Romania’s e-invoicing mandate has expanded the scope of B2G invoicing in Romania which will apply to all transactions with public institutions from 2024.

Romania e-Transport system

Romania’s e-Transport system, often referred to as RO e-Transport, is used to monitor products when they are being transported. Coupled with the implementation of the CTC mandate, this is another reform that the nation has devised as part of its plan to combat tax fraud and evasion.

The application procedure of the RO e-Transport system has been approved by the joint Order of the National Agency for Fiscal Administration (ANAF) and the Romanian Customs Authority (AVR) no. 1190/4625/2022, with penalties applicable from October 2022.

The RO e-Transport system requires taxpayers to declare the movement of goods from one location to another, in advance of said movement. Once declared, it issues a number on the transport documents which is to be verified by authorities en route.
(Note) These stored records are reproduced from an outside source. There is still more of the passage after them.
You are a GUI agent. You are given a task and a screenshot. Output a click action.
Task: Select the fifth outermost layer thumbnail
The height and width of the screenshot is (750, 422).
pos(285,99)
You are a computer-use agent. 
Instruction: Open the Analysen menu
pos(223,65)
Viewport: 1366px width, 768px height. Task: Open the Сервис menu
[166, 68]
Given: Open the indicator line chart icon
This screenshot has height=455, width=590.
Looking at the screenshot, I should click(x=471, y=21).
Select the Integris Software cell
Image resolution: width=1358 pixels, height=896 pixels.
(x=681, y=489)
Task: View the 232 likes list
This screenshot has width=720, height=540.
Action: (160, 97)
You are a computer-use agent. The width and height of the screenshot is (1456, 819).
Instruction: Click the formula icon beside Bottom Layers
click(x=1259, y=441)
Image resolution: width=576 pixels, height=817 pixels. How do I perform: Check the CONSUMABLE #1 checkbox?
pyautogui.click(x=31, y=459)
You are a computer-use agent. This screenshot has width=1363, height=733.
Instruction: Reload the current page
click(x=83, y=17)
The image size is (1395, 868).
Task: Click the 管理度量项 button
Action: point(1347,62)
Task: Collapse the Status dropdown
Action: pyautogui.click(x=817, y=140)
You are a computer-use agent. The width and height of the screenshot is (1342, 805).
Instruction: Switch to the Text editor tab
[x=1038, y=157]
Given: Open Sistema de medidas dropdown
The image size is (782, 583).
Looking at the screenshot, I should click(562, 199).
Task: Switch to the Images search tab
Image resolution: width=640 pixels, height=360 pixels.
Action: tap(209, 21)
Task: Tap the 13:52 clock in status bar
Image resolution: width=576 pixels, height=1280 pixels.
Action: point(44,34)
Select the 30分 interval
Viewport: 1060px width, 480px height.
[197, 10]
Read more about the e-transport system.

Timeline: e-invoicing & e-reporting adoption in Romania

The implementation of e-invoicing in Romania has been done in stages. This is a brief timeline of its adoption:

  • March 2020: E-invoicing system e-Factura is launched as a pilot program
  • October 2020: Government Emergency Ordinance (GEO) no. 120/2021 introduced the legal framework for the implementation of e-Factura
  • November 2021: Start of the voluntary phase for issuance of e-invoices for B2G transactions
  • April 2022: Invoices for B2B transactions of high fiscal risk transactions can be voluntarily submitted in e-Factura
  • July 2022: It is now mandatory to issue invoices for B2B transactions of high fiscal risk products through the RO e-Factura platform
  • January 2024: For B2B transactions, established taxable persons and VAT registered entities must report invoices in the e-Factura system within five days of issuance
  • April 2024: End of three-month grace period for e-invoicing mandate. Penalties will apply to non-compliant taxpayers
  • July 2024: The system will shift to an invoice clearance system for B2B transactions between established taxpayers
  • 1 July, 2030: Romanian VAT-registered businesses must comply with VAT in the Digital Age (ViDA) requirements, which include mandatory e-invoicing and digital reporting for Intra-Community B2B transactions.

Benefits of e-invoicing

From a business perspective, e-invoicing offers several benefits when compared to traditional invoicing. Benefits may include:

  • Saving costs by reducing paper, postage and manual labour
  • Saving time by using structured, automated electronic systems and processes
  • Increased compatibility and interoperability across businesses with initiatives like PEPPOL
  • Enhanced security can be achieved with the validation and authentication of systems like e-Factura

How to choose the right e-invoicing software in Romania

Considering the ever-evolving nature of regulations and mandates surrounding newer technologies and platforms like RO e-Factura, it is important that your business identifies and utilises the right software. The cost of using e-invoicing software that does not update with changes to regulations is not desirable for any organisation.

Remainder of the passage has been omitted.